* BEGIN Record set *

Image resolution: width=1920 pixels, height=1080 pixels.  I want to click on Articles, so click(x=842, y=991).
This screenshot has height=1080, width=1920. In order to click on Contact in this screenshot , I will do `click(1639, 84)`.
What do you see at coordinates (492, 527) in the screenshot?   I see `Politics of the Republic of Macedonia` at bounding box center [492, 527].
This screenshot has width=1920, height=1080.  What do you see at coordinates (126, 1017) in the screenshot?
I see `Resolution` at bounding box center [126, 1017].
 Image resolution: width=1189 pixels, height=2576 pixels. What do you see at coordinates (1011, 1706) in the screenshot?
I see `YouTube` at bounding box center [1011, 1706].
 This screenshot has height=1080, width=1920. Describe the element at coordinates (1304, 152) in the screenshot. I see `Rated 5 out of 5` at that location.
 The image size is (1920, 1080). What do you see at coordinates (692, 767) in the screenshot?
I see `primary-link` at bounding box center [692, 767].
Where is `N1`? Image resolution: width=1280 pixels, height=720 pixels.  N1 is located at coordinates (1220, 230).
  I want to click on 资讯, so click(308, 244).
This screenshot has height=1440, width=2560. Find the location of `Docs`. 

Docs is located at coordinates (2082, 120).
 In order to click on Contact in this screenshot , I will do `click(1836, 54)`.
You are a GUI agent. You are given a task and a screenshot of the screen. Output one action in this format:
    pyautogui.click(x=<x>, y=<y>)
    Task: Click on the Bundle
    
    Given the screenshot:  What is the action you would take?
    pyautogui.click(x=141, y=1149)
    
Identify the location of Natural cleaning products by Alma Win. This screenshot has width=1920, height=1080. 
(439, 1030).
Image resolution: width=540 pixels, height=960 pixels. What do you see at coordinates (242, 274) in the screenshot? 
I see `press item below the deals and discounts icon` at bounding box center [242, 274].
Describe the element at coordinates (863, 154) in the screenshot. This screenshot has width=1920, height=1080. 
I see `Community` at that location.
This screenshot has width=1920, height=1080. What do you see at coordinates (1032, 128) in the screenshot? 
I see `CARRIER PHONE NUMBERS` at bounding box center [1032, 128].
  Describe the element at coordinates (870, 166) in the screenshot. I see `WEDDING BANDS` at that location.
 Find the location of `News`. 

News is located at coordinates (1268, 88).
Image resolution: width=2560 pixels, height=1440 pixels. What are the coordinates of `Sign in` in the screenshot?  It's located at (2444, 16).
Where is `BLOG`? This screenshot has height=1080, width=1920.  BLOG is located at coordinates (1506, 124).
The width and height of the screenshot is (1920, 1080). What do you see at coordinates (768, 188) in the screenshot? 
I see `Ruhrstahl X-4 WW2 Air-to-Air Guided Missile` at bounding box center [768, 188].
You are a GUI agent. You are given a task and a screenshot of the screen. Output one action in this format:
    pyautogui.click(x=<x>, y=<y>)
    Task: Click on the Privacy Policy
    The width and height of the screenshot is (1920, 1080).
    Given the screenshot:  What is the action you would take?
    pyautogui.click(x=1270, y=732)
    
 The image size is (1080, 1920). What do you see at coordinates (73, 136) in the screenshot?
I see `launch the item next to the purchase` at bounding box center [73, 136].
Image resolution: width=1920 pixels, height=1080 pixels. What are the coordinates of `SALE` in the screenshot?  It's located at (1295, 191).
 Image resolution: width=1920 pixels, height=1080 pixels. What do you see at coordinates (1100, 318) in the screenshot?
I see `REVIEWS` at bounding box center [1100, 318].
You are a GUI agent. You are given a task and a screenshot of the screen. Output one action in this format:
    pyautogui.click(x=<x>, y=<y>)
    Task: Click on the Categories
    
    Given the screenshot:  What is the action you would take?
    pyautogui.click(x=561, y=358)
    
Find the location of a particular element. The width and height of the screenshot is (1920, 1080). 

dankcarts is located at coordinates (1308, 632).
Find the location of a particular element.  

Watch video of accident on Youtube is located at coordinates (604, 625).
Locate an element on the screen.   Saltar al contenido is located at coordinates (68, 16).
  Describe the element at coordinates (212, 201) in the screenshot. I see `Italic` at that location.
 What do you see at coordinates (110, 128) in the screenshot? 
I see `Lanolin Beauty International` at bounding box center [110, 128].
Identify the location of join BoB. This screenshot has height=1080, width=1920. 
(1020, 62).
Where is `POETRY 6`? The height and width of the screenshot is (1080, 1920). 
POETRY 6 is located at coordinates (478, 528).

* END Record set *

◆ What the task asks
Quote the material from the line with "Describe the element at coordinates (863, 154)" to the line with "center [1100, 318].", both of those lines included, reproducing each line without changes.

◆ Problem solution
Describe the element at coordinates (863, 154) in the screenshot. This screenshot has width=1920, height=1080. 
I see `Community` at that location.
This screenshot has width=1920, height=1080. What do you see at coordinates (1032, 128) in the screenshot? 
I see `CARRIER PHONE NUMBERS` at bounding box center [1032, 128].
  Describe the element at coordinates (870, 166) in the screenshot. I see `WEDDING BANDS` at that location.
 Find the location of `News`. 

News is located at coordinates (1268, 88).
Image resolution: width=2560 pixels, height=1440 pixels. What are the coordinates of `Sign in` in the screenshot?  It's located at (2444, 16).
Where is `BLOG`? This screenshot has height=1080, width=1920.  BLOG is located at coordinates (1506, 124).
The width and height of the screenshot is (1920, 1080). What do you see at coordinates (768, 188) in the screenshot? 
I see `Ruhrstahl X-4 WW2 Air-to-Air Guided Missile` at bounding box center [768, 188].
You are a GUI agent. You are given a task and a screenshot of the screen. Output one action in this format:
    pyautogui.click(x=<x>, y=<y>)
    Task: Click on the Privacy Policy
    The width and height of the screenshot is (1920, 1080).
    Given the screenshot:  What is the action you would take?
    pyautogui.click(x=1270, y=732)
    
 The image size is (1080, 1920). What do you see at coordinates (73, 136) in the screenshot?
I see `launch the item next to the purchase` at bounding box center [73, 136].
Image resolution: width=1920 pixels, height=1080 pixels. What are the coordinates of `SALE` in the screenshot?  It's located at (1295, 191).
 Image resolution: width=1920 pixels, height=1080 pixels. What do you see at coordinates (1100, 318) in the screenshot?
I see `REVIEWS` at bounding box center [1100, 318].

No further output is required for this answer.